Last weekend marked the 17th edition of the winter lan party of Zanzilan which I help organize and had an attendance of around 70 participants.

Previous editions I've used Centos and Puppet for managing the gateway infrastructure and services running in LXC containers, of which you can find more information in my presentation.

The desire for evaluating pfSense came from the increased burden of having to maintain the Puppet code (3.7), availability of knowledgeable people to act in case something goes wrong should I be K.O. for some reason and difficulty to find time to prepare and test everything.

The main focus is delivering the service, not configuration management for the sake of configuration management.


What is pfSense?

pfSense is an open source BSD based Firewall/Router solution with a lot of advanced features adequate from a small lab environment to managing a huge enterprise network.

In the context of the Lan party, these are the key features I was looking for:

  • Robust, easy to manage firewall rules
  • Multi-WAN support
  • VLANS
  • DNS Resolver
  • Traffic Shaping
  • Adequate monitoring
  • DHCP (with hostname registration in DNS)
  • Domain based blacklisting (Squid+SquidGuard)

pfSense is pretty much well established, although I feel the need to also mention its fork, OPNsense, as an alternative.
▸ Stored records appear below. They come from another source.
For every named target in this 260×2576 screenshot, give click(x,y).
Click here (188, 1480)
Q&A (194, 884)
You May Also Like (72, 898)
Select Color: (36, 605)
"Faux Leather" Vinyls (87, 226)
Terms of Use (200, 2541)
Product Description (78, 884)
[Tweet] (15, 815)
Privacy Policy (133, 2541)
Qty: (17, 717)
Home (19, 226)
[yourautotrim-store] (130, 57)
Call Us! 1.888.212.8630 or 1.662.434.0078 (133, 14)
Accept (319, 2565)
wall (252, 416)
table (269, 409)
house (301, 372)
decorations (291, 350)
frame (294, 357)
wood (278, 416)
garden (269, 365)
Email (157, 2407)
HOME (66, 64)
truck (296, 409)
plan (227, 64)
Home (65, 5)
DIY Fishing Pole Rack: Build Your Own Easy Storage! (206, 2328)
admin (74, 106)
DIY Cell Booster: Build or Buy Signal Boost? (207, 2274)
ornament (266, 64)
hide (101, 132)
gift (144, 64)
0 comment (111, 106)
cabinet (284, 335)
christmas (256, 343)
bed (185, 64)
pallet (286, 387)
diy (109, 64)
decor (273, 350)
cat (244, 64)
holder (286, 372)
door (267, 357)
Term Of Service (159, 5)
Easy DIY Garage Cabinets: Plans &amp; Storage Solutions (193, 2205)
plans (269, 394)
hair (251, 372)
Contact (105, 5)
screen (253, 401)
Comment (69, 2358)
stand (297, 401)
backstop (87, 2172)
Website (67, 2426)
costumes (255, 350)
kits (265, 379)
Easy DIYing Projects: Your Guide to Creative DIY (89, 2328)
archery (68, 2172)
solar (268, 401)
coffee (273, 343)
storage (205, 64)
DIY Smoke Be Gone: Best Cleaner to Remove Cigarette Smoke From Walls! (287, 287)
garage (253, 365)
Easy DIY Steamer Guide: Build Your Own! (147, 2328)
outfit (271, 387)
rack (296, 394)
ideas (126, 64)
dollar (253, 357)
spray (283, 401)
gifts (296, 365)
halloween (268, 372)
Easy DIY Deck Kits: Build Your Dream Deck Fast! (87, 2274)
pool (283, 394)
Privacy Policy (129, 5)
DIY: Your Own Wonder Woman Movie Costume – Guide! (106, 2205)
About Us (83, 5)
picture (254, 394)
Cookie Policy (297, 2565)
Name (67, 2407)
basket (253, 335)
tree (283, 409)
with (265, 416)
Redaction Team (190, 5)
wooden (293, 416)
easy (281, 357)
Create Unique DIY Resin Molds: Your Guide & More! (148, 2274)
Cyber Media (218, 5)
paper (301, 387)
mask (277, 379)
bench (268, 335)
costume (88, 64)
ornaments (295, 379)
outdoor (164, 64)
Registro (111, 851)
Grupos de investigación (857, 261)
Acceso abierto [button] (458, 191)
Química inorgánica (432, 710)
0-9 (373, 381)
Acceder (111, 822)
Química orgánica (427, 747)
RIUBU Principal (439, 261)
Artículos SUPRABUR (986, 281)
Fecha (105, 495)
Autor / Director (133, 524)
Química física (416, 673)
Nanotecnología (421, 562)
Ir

From an superficial point of view both have pretty much the same capability (it is in fact, a fork), the biggest differences are mostly sugar coating (UI), the community and some philosophical differences which have led to the fork.


The Setup

                                           pfSense Gateway
             +-------------------------------------------+
             |                                           |
             |                   Lagg0                   |
             |         +-----------------------+         |
             |         |                       |         |
             |   +---+ | +---+   +---+   +---+ |         |
             +---+   +---+   +---+   +---+   +-----------+
WAN              +-+-+ | +---+   +---+   +---+ |
Down 500Mbps       |   |                       |
Up    40Mbps <-----+   +-----------+-----------+
                                   |
                 LAN_VLAN 20 +-----------+ 10 MGMT_VLAN
                                   |
                WIFI_VLAN 30 +-----+-----+  6 CATERING_VLAN

The current server in use has 4 network interfaces. One is used for the WAN, the other part is a LAGG so traffic can be aggregated to a switch (stack).

Inside the LAGG, 4 VLANS are configured for separating traffic, allowing the creation of separate Firewall, priority rules and domain level blocking (SquidGuard).

DNS and DHCP is defined on each VLAN to close the loop.

Squid is installed and functioning in Transparent Mode, so no client side configuration is required. Since we are not interested in the actual data (for privacy reasons) we Splice All the connections. Squid will not tamper with the certificates and just tunnel the communication between the client and the server it's trying to connect to.


Findings

Here's a list of things I've learned running this setup over the course of 3 days.

DNS not working in a particular VLAN

The CATERING_VLAN wasn't able to resolve DNS requests. This was due to the VLAN being created last and we forgot to add it to the list of interfaces the DNS server had to bind on.

Specific game unable to get online

One particular game, Rocket League, was not able to get online. I had to install a tool from Microsoft called Network Monitor which allowed me to see which specific connections a particular process was making on the client. I managed to pinpoint the game trying to connect to a specific IPaddress that apparently was blocked by SquidGuard. After some further digging, it appeared that that IP was blocked by the Warez blocklist  category we were using from Shalla's Blacklist. We decided to disabled the Warez category, and everything worked fine.

Packet loss on the WAN causes unavailability on the internal network

After some time, we realized that we were dealing with regular packet losses between 5 and 15%. When the packet loss reached somewhere beyond 15%, for some reason the web-interface and traffic between VLANs was impacted. This initially didn't made sense as you'd expect traffic between the VLANs which don't need the internet, to just work. The packet loss was traced back to a faulty coax cable installation done by the ISP's technician. After replacing the connector I did some more digging and found traces in the logs that pfSense reloads its filters/state every time the WAN reached beyond the 15% threshold. In a Multi-WAN scenario, state needs to be refreshed in order for connections to switch. The workaround used here was to configure pfSense to consider the interface as always up. Alternatively, you can change the configuration to ignore gateway events.

Limiter didn't do anything

We configured a limiter, but we didn't realize that it had to be applied to actual firewall rules in order to be effective. In the end we removed the limiter and went with Traffic Shaping using the Wizard which proved to be easy enough to use.


All in all I'm quite pleased with the results and pfSense certainly exceeded my expectations.

The next Zanzilan Lan party will be during the summer where we expect around 170 participants for which we'll be using 2-3 WAN connections.

That's gonna take while, but I'll surely write another blogpost about it with some new findings, and probably complement that with a talk and presentation at one of the conferences in Belgium around Systems Administrations and whatnot :)